Cautionary statement regarding forward-looking statements

This announcement contains “forward-looking statements” within the meaning of the Private Securities Litigation Reform Act of 1995. Forward-looking statements are statements that are not historical facts, including statements concerning the anticipated timing of filings and approvals relating to the proposed transactions; the expected timing of the completion of the proposed transactions; the expected benefits and costs of the proposed transactions; management plans relating to the proposed transactions; the ability to complete the proposed transactions in view of the various closing conditions; the possibility that the proposed transactions may not be completed, any projections of earnings, revenues, synergies, accretion, margins or other financial items; any statements of operations, including the execution of integration plans; any statements of expectation or belief; and any statements of assumptions underlying any of the foregoing. Any statement in this announcement that expresses or implies VimpelCom Ltd.’s intentions, beliefs, expectations or predictions (and the assumptions underlying them) is a forward-looking statement.

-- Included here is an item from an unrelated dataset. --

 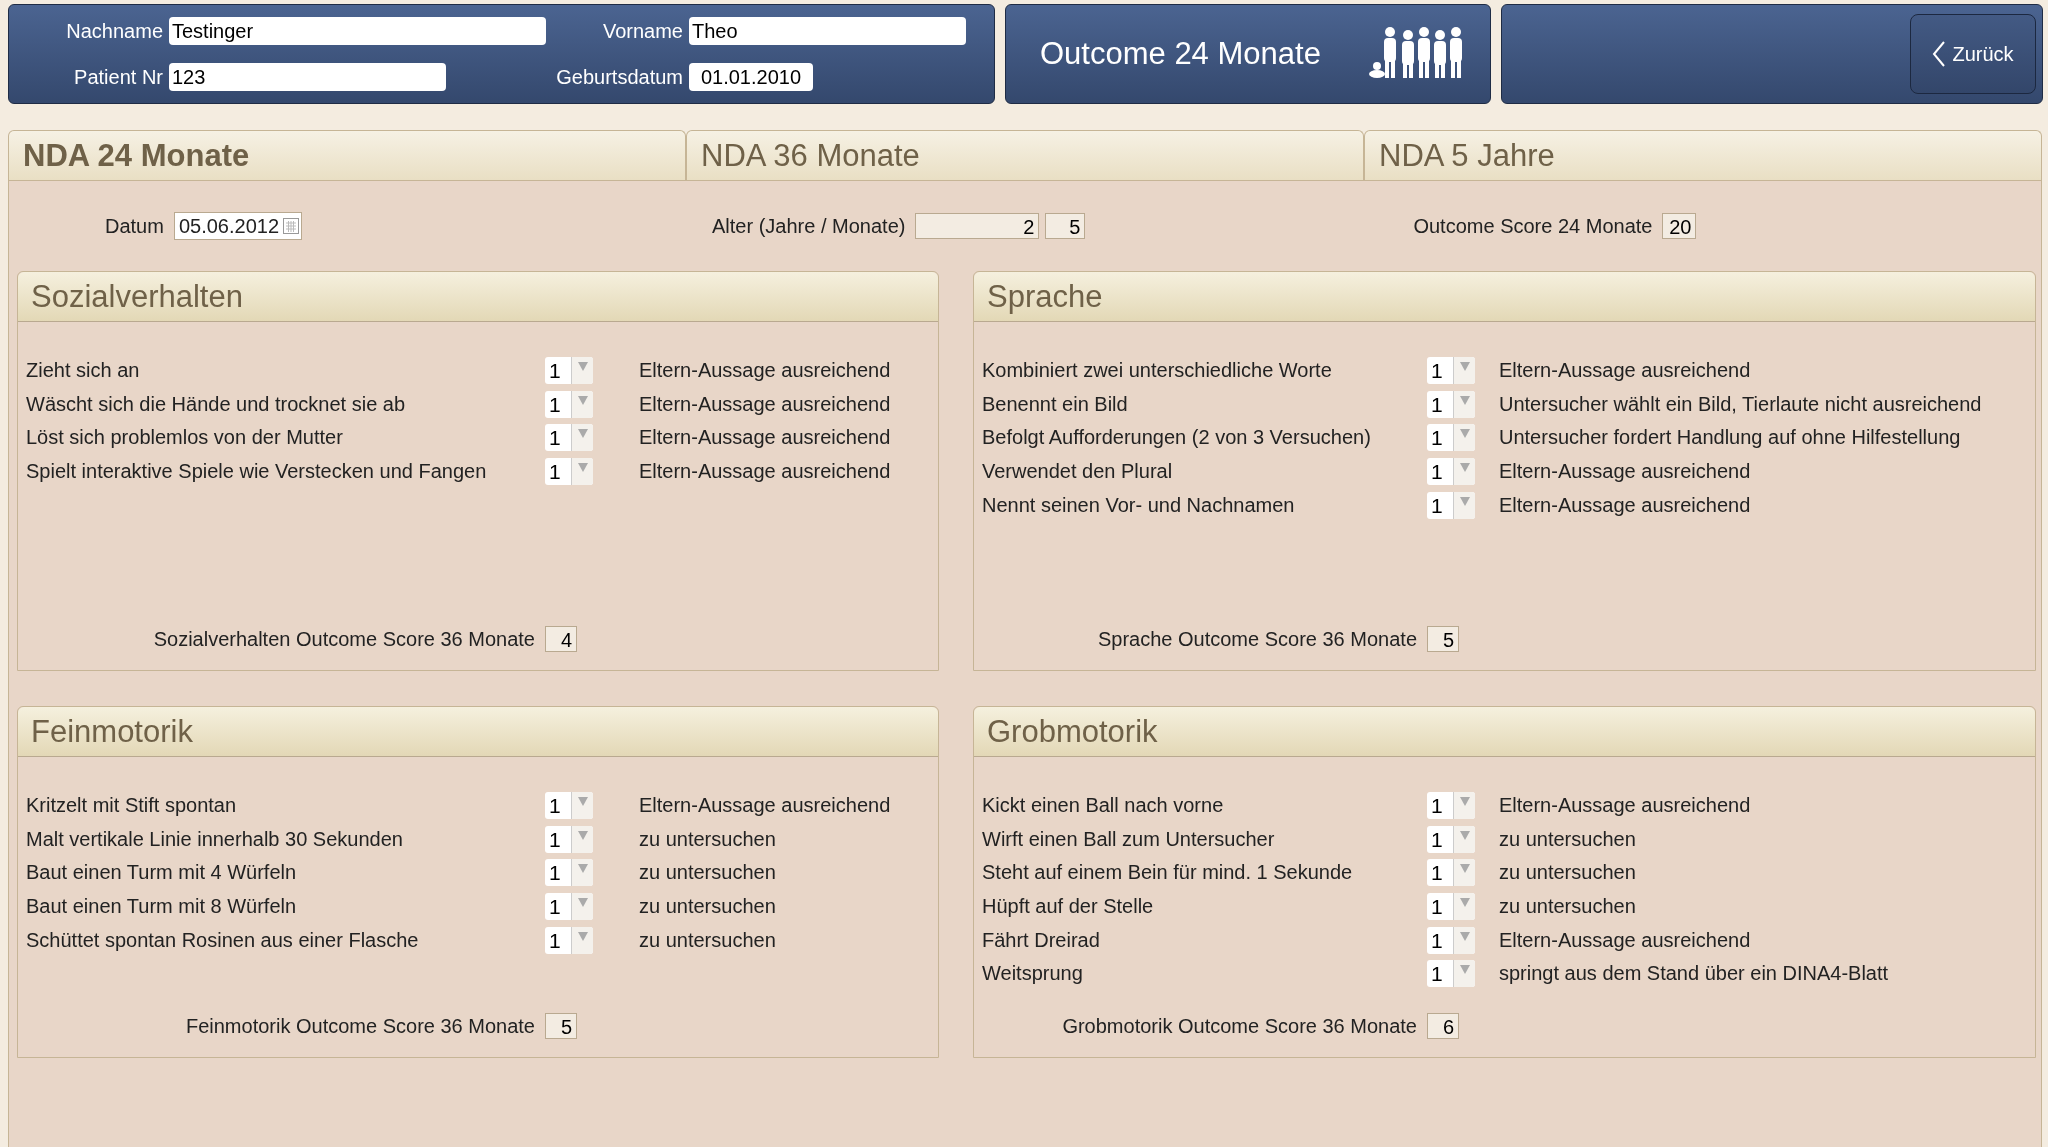 What do you see at coordinates (478, 732) in the screenshot?
I see `section-title: Feinmotorik` at bounding box center [478, 732]. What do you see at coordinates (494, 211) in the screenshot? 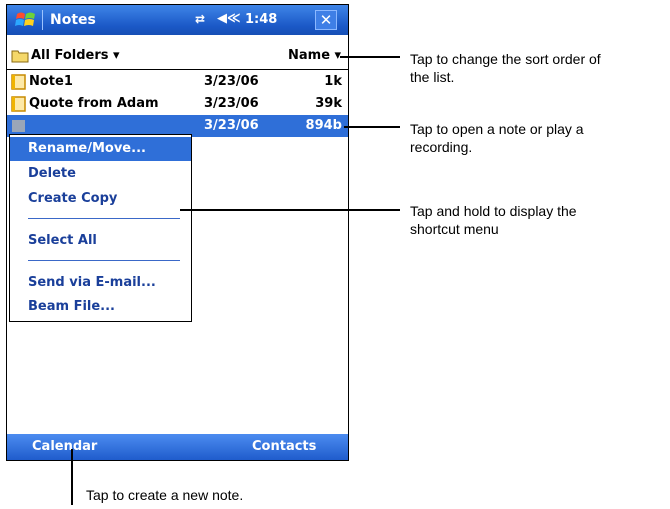
I see `callout-text: Tap and hold to display the` at bounding box center [494, 211].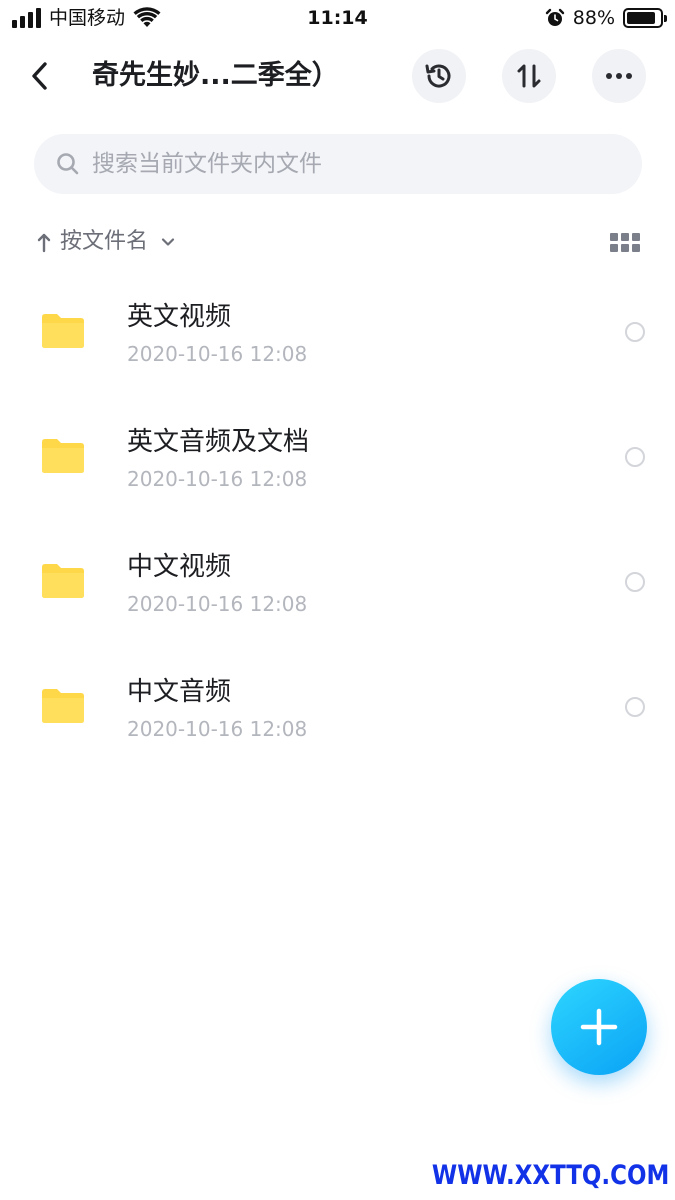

Forward-looking statements involve inherent risks, uncertainties and assumptions, including, without limitation, risks related to the timing or ultimate completion of the proposed transactions; the possibility that expected benefits may not materialize as expected; that, prior to the completion of the proposed transactions, the business of


OJSC VimpelCom or Kyivstar may not perform as expected due to uncertainty; that the parties are unable to successfully implement integration strategies or otherwise realize the synergies anticipated for the proposed transactions; and other risks and uncertainties that are beyond the parties’ control. If such risks or uncertainties materialize or such assumptions prove incorrect, actual results could differ materially from those expressed or implied by such forward-looking statements and assumptions. The forward-looking statements contained in this announcement are made as of the date hereof, and VimpelCom Ltd. expressly disclaims any obligation to update or correct any forward-looking statements made herein due to the occurrence of events after the issuance of this announcement.